A December cut supported by guidance toward further easing would limit real yields and restore the liquidity environment that historically benefits Bitcoin.
However, the mechanics only function if the cut is delivered with conviction. A one-time cut followed by hawkish guidance would keep real yields elevated and liquidity constrained.
Williams’ comments are significant as they imply the Fed sees potential for multiple moves, not merely a symbolic cut in December. If this holds true, the path toward declining real yields and a weaker dollar becomes plausible, providing Bitcoin an opportunity to transition from selling off with liquidity to trending alongside it.
What Glassnode sees on-chain and in derivatives
Glassnode’s November 19 report illustrates the extent of the recent drawdown and why positioning remains cautious.
Bitcoin fell below the short-term holder cost basis and the -1 standard deviation band, dipping under $97,000 and briefly reaching $89,000, which worsened on November 21 as BTC nearly lost the $80,000 level.
Bitcoin price trades below the short-term holder cost basis and cooling bands, indicating recent buyers are underwater amid the current drawdown.
This situation leaves nearly all recent cohorts with unrealized losses, turning the $95,000-$97,000 range into a resistance zone.
Glassnode estimates that 6.3 million BTC are currently underwater, primarily in the -10% to -23.6% range, a distribution that resembles the range-bound bear market of 2022 rather than full capitulation.
Two price levels are noteworthy. The Active Investors’ Realized Price is around $88,600, representing the average cost basis for coins that are frequently traded.
Approximately 6.3 million BTC currently sit at unrealized losses, concentrated in the –10% to –23.6% range as of November 2025.
The True Market Mean, close to $82,000, signifies the boundary between a mild correction and a more severe 2022-style bear market. Bitcoin is currently trading between these levels.
Off-chain flows reinforce the caution. US spot ETFs exhibit a firmly negative seven-day average, with November outflows nearing $3 billion.
This indicates that institutional investors are not stepping in to buy the dip. Futures open interest is declining alongside the price, suggesting that traders are de-risking rather than increasing leverage.

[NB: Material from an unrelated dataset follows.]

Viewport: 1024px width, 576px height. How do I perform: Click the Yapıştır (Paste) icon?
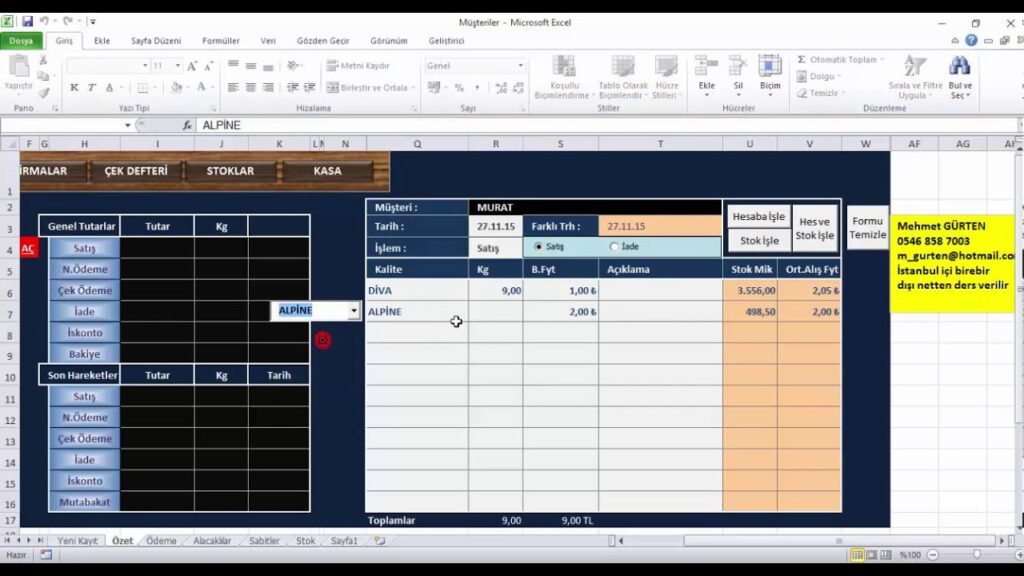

Options positioning indicates a protective stance. Implied volatility has surged back toward levels last observed during October’s liquidation event, skew tilts sharply negative, and one-week puts are trading at a double-digit premium to calls.
Net flows reveal traders are paying up for $90,000 downside strikes while only modestly increasing call exposure. Glassnode’s analysis suggests that dealers are short delta and hedging through futures selling, which mechanically adds pressure when the market weakens.

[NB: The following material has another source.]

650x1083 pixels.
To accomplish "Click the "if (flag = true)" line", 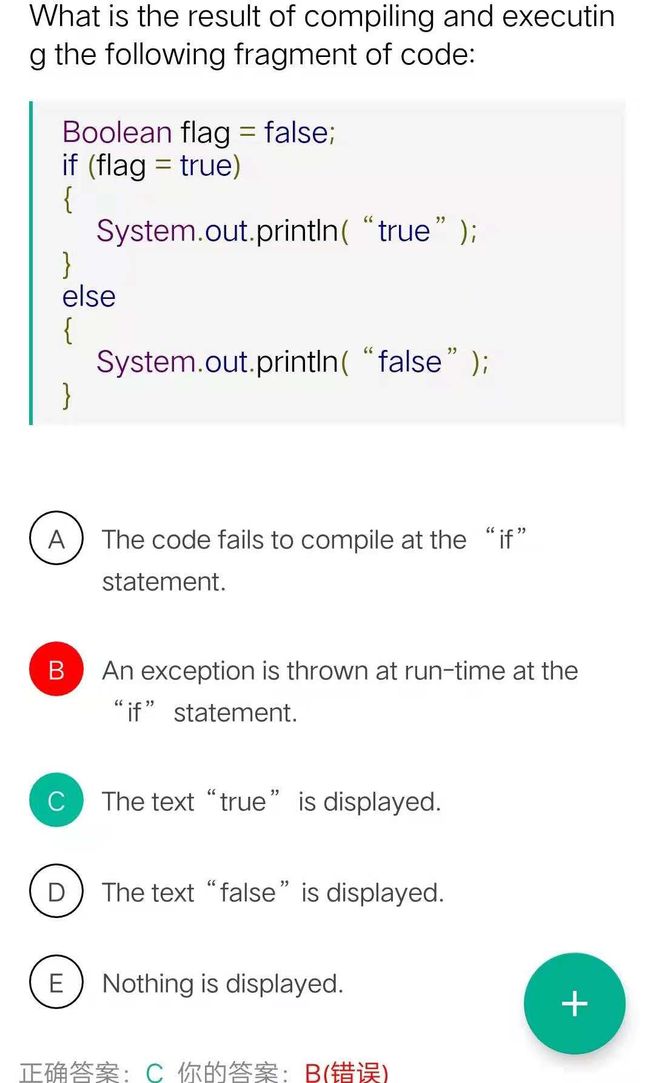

The path forward depends on Fed conviction
A December cut accompanied by guidance toward further easing would limit real yields and restore liquidity, conditions identified by Bitwise and S&P Global as historically favorable for Bitcoin.
The 70% probability currently reflected in FedWatch indicates increasing confidence that the Fed perceives a path to ease without reigniting inflation, which is precisely what Bitcoin requires to change the narrative.
However, Glassnode’s on-chain and derivatives data indicate that the immediate setup remains fragile. Recent buyers are at a loss, ETFs are experiencing outflows, leverage is unwinding, and options positioning favors protection over conviction.
This suggests that even a December cut might not lead to an immediate reversal if it lacks clear guidance on future actions.
If the Fed hesitates or implements a one-time cut while emphasizing inflation risks, the macro impulse could be insufficient to alter ETF flows or shift risk appetite.
Bitcoin would remain constrained below the $95,000-$97,000 resistance that Glassnode now regards as structural.
Williams’ comments have opened the door slightly. A December cut with forward guidance could widen it further. Whether that is sufficient to propel Bitcoin forward depends on whether the Fed views December as the beginning of a new easing cycle or merely the conclusion of a brief adjustment.
Markets are currently pricing in the former at 70% odds. The on-chain data suggests that traders remain unconvinced.